Red squirrels were not always so adored. Before the greys took over, guess what the attitude to S. vulgaris was? That's right. They were to be abused and driven off. They were not exactly given warm welcome in most residents' gardens. In 1903, the Highland Squirrel Club was formed to do exactly what the Red Squirrel United gang seeks to prevent—a wipeout of S. vulgaris. Should we go after the ancestors of the Highland Squirrel Club rednecks? (In fact, our reds are not native, because they were exterminated and had to be imported back into Britain from Scandinavia!)
The Wildlife Trusts, supposedly there to look after denizens of field and forest, have banded together a group of 5,000 volunteers to "save the red squirrels" by bludgeoning grey squirrels to death. But as the RSPCA's Rob Atkinson noted a few years ago, "Up until the 1970s, you could get a licence to kill red squirrels. So, they were the baddies then. Now it's grey squirrels. There's absolutely no point in doing it." The reason there is no point to it is because loss of habitat and other human activities largely define the decline in the red squirrel population, according to ecologists who have studied the situation and not just taken up clubs and air rifles based on some sick, misplaced and misdirected bout of patriotism. "It's ethically dubious killing one species for the sake of another," Atkinson says.
Can the Wildlife Trusts tell me that they know for sure that the volunteers they have recruited for their indiscriminate, illogical and illiberal cull are not just mindless thugs who enjoy engaging in cruelty?
It's disheartening to see the degree to which we will go after species simply because they affect our comfortability factor. At another supermarket, one we frequent, there were rats in the area. They lived in the bushes and didn't bother anyone. All they did was share the bread that a local resident throws to the pigeons—what "clever" people call "flying rats"—on Saturday mornings. It wasn't long until my wife and I didn't notice their presence anymore. Who were the rats hurting? They were wiped out because they were Rattus norvegicus, no other reason.
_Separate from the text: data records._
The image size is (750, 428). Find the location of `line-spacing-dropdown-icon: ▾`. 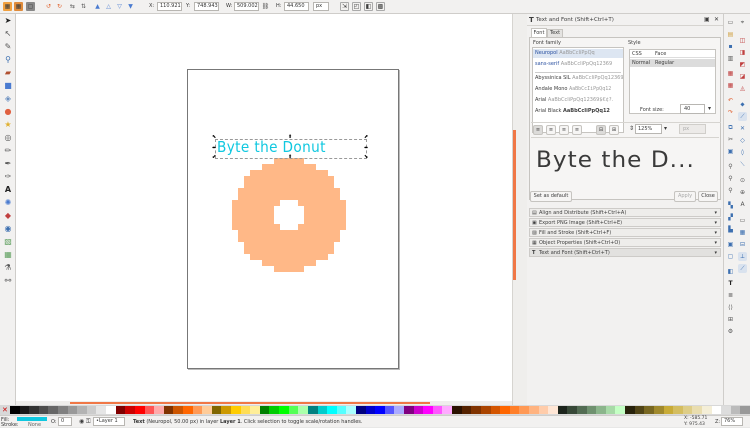

line-spacing-dropdown-icon: ▾ is located at coordinates (666, 128).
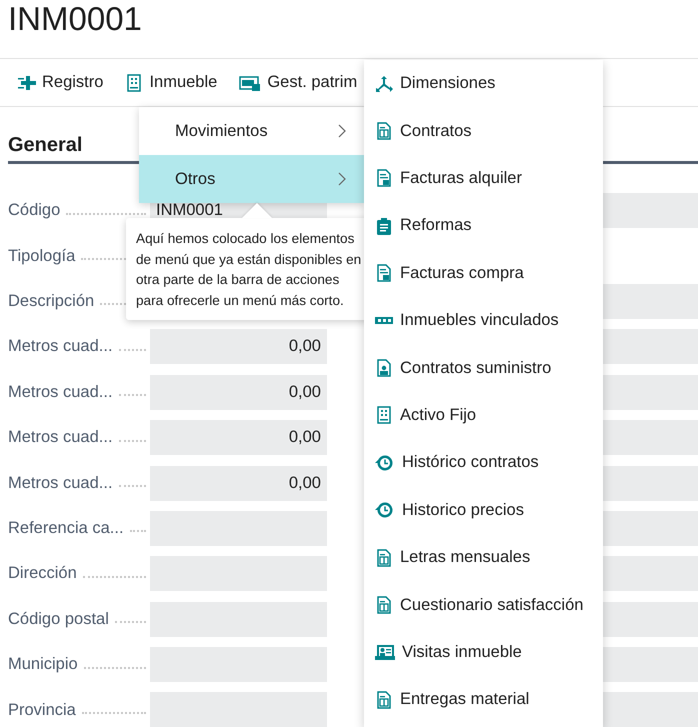 Image resolution: width=698 pixels, height=727 pixels. What do you see at coordinates (61, 82) in the screenshot?
I see `action-button: Registro` at bounding box center [61, 82].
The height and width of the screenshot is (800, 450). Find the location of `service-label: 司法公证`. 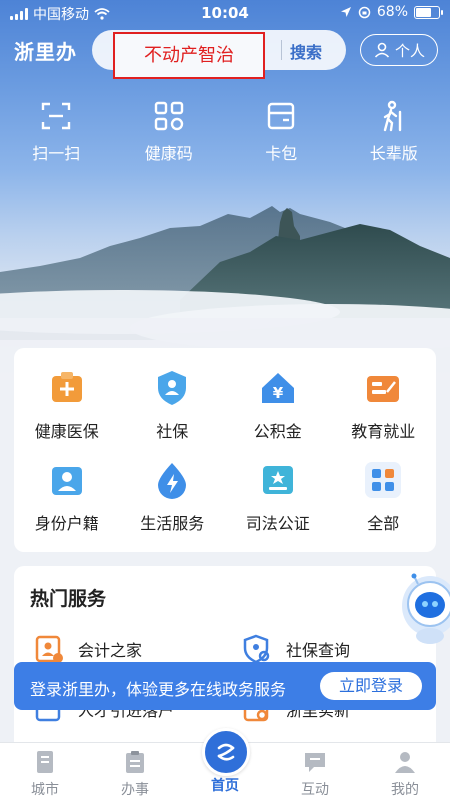

service-label: 司法公证 is located at coordinates (278, 524).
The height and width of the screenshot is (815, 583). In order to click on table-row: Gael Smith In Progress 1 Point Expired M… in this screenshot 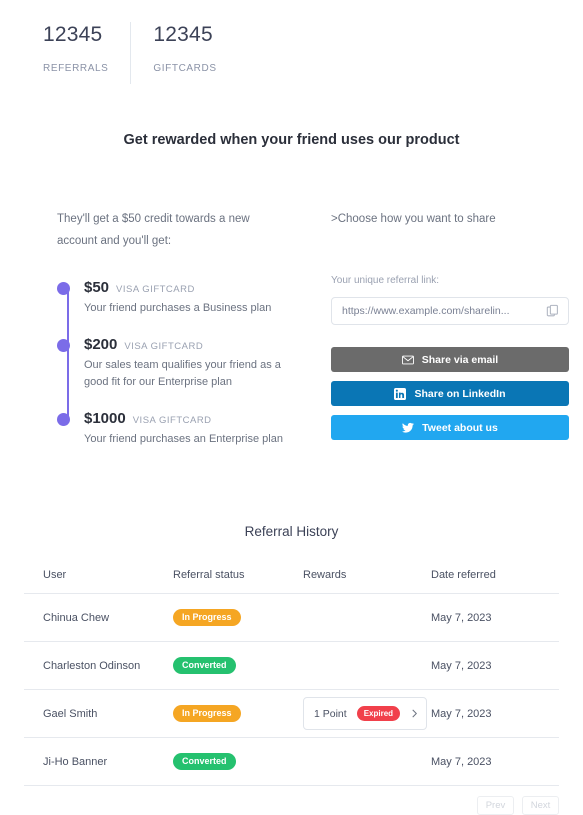, I will do `click(292, 714)`.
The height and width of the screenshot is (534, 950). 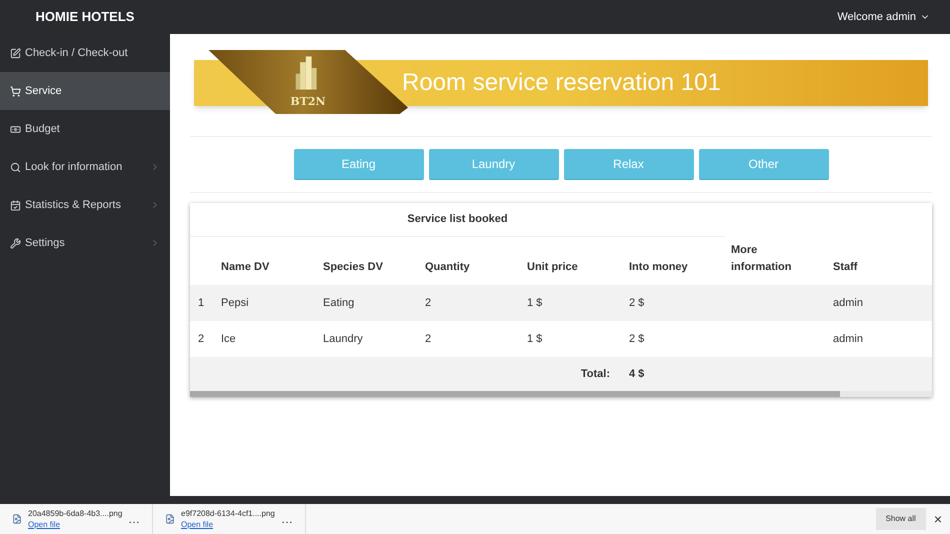 What do you see at coordinates (16, 243) in the screenshot?
I see `wrench-icon` at bounding box center [16, 243].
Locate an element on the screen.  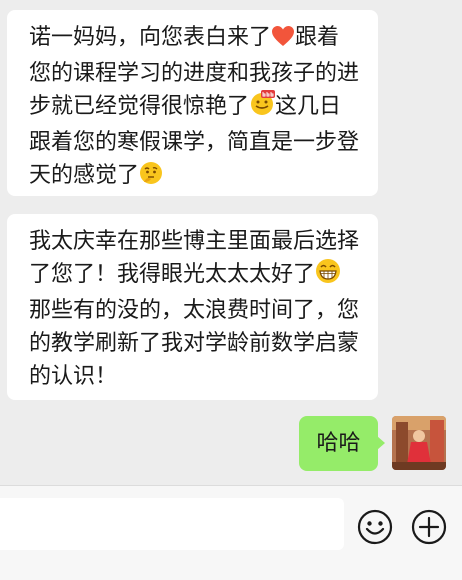
message-text: 哈哈 is located at coordinates (338, 444).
We also have the almost complete decimation of zoo creatures in Venezuela, thanks to the people power of socialism that has put the country's human population on the brink of starvation, and the beating up of police horses by the Antifags, er ... Antifa goon squads, so we know where the Left stands on animal rights. Which is, quite demonstrably, to say not at all, because they never offer any condemnation of it. (They'd kick K-9 officers too if only those animals didn't offer the very real possibility of ripping their diseased, worthless guts out.) Bash a squirrel or bash a horse. Gotta have something to crow about on Facebook or Instagram, don't you?
Human beings don't have the best track record in treating each other very equitably, therefore it's no wonder that nature so often suffers by our actions and at our hands. If we are to consider how our actions effect others, to guard against "triggering" our fellow travelers, perhaps we could consider extending that social contract to the creatures among us least able to fight back?